Today was my Universal Cartoon Studio day, high up in the Black Tower on Lankershim.
The main dish cooking at U.C.S. right now is Curious George. The series is now in its fourth season, and bopping right along. As one of the crew said:
"Our ratings are good, we've won some awards, and PBS seems to be happy. Maybe we can be like Sesame Street, and be on for twenty years ..."
In today's glorious economic environment, nobody is looking to jump from studio to studio chasing an extra $26.50 per week. Twenty years working on one series, or even seven years, is more than fine.
And Universal Cartoons is still working on the Curious George direct-to-video feature. This baby has been in work a while, and is now in the retake stage. Although the series is solid, I'm informed that the company isn't looking to greenlight another video George feature until this one rolls out and the suits see how it performs.

Dataset extract:
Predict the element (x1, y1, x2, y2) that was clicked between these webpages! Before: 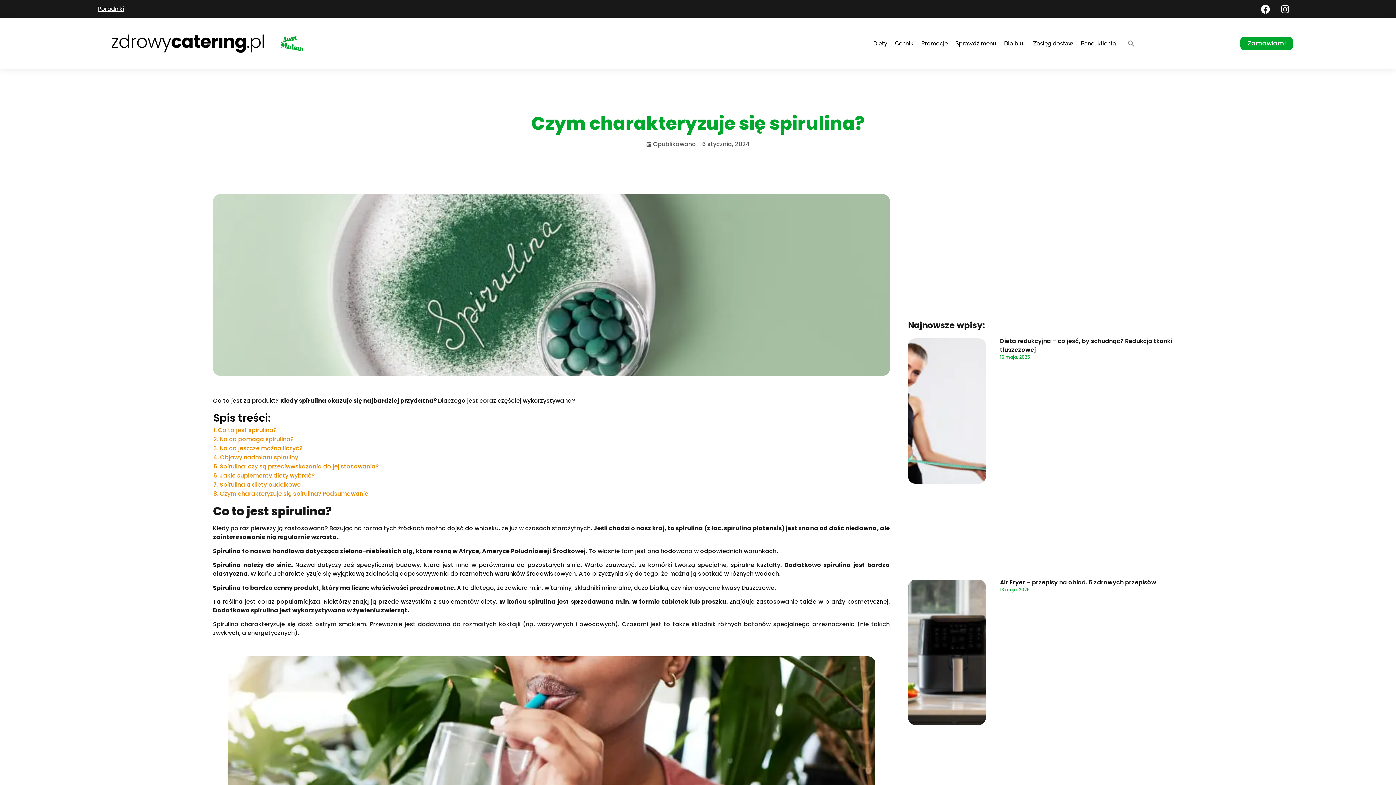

Task requirements:
Rewrite the stretch of the Universal Cartoon Studio post from "The main dish" through "more than fine.", putting "the network" in place of "PBS".

Finished exercise:
The main dish cooking at U.C.S. right now is Curious George. The series is now in its fourth season, and bopping right along. As one of the crew said:
"Our ratings are good, we've won some awards, and the network seems to be happy. Maybe we can be like Sesame Street, and be on for twenty years ..."
In today's glorious economic environment, nobody is looking to jump from studio to studio chasing an extra $26.50 per week. Twenty years working on one series, or even seven years, is more than fine.